> [Given request]: Copy the records word for word, from their very first line through the line that contains "legend (457, 506)", including both of those lines.

> [Available data]:
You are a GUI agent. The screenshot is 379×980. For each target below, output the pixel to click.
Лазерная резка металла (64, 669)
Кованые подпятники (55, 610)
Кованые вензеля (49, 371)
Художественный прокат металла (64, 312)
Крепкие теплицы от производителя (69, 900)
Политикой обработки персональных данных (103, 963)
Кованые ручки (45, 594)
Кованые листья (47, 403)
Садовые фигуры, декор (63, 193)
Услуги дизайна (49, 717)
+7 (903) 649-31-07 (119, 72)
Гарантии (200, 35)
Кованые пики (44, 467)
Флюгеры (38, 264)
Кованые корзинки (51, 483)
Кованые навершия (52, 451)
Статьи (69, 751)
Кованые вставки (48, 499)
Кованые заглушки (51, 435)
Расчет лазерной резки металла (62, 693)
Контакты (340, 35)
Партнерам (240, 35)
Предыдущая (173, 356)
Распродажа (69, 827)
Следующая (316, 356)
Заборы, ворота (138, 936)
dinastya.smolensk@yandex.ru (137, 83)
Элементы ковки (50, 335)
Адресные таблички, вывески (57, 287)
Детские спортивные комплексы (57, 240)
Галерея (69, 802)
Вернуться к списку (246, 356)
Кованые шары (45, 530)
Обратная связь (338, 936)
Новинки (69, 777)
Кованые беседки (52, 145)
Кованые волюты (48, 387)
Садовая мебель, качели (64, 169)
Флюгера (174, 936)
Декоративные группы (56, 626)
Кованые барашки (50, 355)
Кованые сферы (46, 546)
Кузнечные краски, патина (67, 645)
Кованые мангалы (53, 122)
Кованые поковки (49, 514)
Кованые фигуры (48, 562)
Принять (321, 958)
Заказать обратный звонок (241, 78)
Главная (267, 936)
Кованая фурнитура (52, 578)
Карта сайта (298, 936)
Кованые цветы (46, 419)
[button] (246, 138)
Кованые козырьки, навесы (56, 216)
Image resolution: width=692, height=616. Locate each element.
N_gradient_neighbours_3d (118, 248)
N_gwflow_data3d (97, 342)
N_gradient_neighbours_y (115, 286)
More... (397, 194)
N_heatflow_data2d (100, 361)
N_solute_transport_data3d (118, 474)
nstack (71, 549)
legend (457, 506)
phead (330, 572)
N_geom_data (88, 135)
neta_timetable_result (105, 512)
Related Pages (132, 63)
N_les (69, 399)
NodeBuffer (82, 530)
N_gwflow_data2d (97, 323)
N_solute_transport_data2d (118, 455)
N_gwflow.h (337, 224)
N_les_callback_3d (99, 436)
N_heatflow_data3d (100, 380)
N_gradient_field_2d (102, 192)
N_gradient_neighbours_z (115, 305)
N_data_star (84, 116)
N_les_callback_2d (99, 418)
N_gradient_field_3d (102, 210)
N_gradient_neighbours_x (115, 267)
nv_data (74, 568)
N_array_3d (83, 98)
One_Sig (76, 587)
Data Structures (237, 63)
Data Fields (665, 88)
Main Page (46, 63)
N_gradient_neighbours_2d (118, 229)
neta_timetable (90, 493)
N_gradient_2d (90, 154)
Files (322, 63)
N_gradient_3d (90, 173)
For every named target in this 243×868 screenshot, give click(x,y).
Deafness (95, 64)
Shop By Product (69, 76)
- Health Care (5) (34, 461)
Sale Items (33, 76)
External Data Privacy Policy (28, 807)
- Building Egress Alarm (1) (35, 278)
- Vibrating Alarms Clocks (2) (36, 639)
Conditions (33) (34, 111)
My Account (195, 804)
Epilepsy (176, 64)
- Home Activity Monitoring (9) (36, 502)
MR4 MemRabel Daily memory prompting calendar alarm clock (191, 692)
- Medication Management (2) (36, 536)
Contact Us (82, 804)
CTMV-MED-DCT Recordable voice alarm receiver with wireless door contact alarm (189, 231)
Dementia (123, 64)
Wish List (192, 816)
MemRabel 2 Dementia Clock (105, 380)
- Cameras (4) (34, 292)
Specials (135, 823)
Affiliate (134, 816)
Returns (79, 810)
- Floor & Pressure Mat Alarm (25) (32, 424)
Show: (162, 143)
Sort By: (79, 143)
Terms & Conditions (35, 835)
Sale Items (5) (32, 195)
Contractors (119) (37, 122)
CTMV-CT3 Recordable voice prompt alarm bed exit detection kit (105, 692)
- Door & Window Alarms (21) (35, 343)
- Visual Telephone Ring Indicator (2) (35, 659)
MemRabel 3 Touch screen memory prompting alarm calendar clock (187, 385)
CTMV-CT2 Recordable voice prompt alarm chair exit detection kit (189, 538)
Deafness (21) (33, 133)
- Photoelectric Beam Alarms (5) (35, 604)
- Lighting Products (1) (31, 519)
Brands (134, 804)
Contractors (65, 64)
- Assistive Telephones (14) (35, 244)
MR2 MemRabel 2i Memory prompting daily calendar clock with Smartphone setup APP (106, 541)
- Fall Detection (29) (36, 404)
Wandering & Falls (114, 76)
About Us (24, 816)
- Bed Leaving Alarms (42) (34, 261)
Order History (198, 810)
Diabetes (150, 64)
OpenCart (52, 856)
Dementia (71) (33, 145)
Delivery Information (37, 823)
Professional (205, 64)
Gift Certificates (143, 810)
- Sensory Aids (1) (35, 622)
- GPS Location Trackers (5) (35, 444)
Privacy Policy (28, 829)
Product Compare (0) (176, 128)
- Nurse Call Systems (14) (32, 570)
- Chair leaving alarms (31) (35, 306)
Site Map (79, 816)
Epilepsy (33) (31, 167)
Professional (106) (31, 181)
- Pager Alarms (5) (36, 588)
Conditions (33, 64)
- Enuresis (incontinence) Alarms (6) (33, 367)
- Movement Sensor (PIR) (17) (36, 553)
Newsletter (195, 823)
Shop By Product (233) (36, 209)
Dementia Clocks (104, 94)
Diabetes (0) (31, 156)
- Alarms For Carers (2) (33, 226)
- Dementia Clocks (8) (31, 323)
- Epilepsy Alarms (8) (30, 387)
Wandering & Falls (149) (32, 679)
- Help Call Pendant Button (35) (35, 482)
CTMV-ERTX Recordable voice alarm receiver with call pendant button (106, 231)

> [Exercise output]:
You are a GUI agent. The screenshot is 379×980. For each target below, output the pixel to click.
Лазерная резка металла (64, 669)
Кованые подпятники (55, 610)
Кованые вензеля (49, 371)
Художественный прокат металла (64, 312)
Крепкие теплицы от производителя (69, 900)
Политикой обработки персональных данных (103, 963)
Кованые ручки (45, 594)
Кованые листья (47, 403)
Садовые фигуры, декор (63, 193)
Услуги дизайна (49, 717)
+7 (903) 649-31-07 (119, 72)
Гарантии (200, 35)
Кованые пики (44, 467)
Флюгеры (38, 264)
Кованые корзинки (51, 483)
Кованые навершия (52, 451)
Статьи (69, 751)
Кованые вставки (48, 499)
Кованые заглушки (51, 435)
Расчет лазерной резки металла (62, 693)
Контакты (340, 35)
Партнерам (240, 35)
Предыдущая (173, 356)
Распродажа (69, 827)
Следующая (316, 356)
Заборы, ворота (138, 936)
dinastya.smolensk@yandex.ru (137, 83)
Элементы ковки (50, 335)
Адресные таблички, вывески (57, 287)
Детские спортивные комплексы (57, 240)
Галерея (69, 802)
Вернуться к списку (246, 356)
Кованые шары (45, 530)
Обратная связь (338, 936)
Новинки (69, 777)
Кованые беседки (52, 145)
Кованые волюты (48, 387)
Садовая мебель, качели (64, 169)
Флюгера (174, 936)
Декоративные группы (56, 626)
Кованые барашки (50, 355)
Кованые сферы (46, 546)
Кузнечные краски, патина (67, 645)
Кованые мангалы (53, 122)
Кованые поковки (49, 514)
Кованые фигуры (48, 562)
Принять (321, 958)
Заказать обратный звонок (241, 78)
Главная (267, 936)
Кованая фурнитура (52, 578)
Карта сайта (298, 936)
Кованые цветы (46, 419)
[button] (246, 138)
Кованые козырьки, навесы (56, 216)
Image resolution: width=692, height=616. Locate each element.
N_gradient_neighbours_3d (118, 248)
N_gwflow_data3d (97, 342)
N_gradient_neighbours_y (115, 286)
More... (397, 194)
N_heatflow_data2d (100, 361)
N_solute_transport_data3d (118, 474)
nstack (71, 549)
legend (457, 506)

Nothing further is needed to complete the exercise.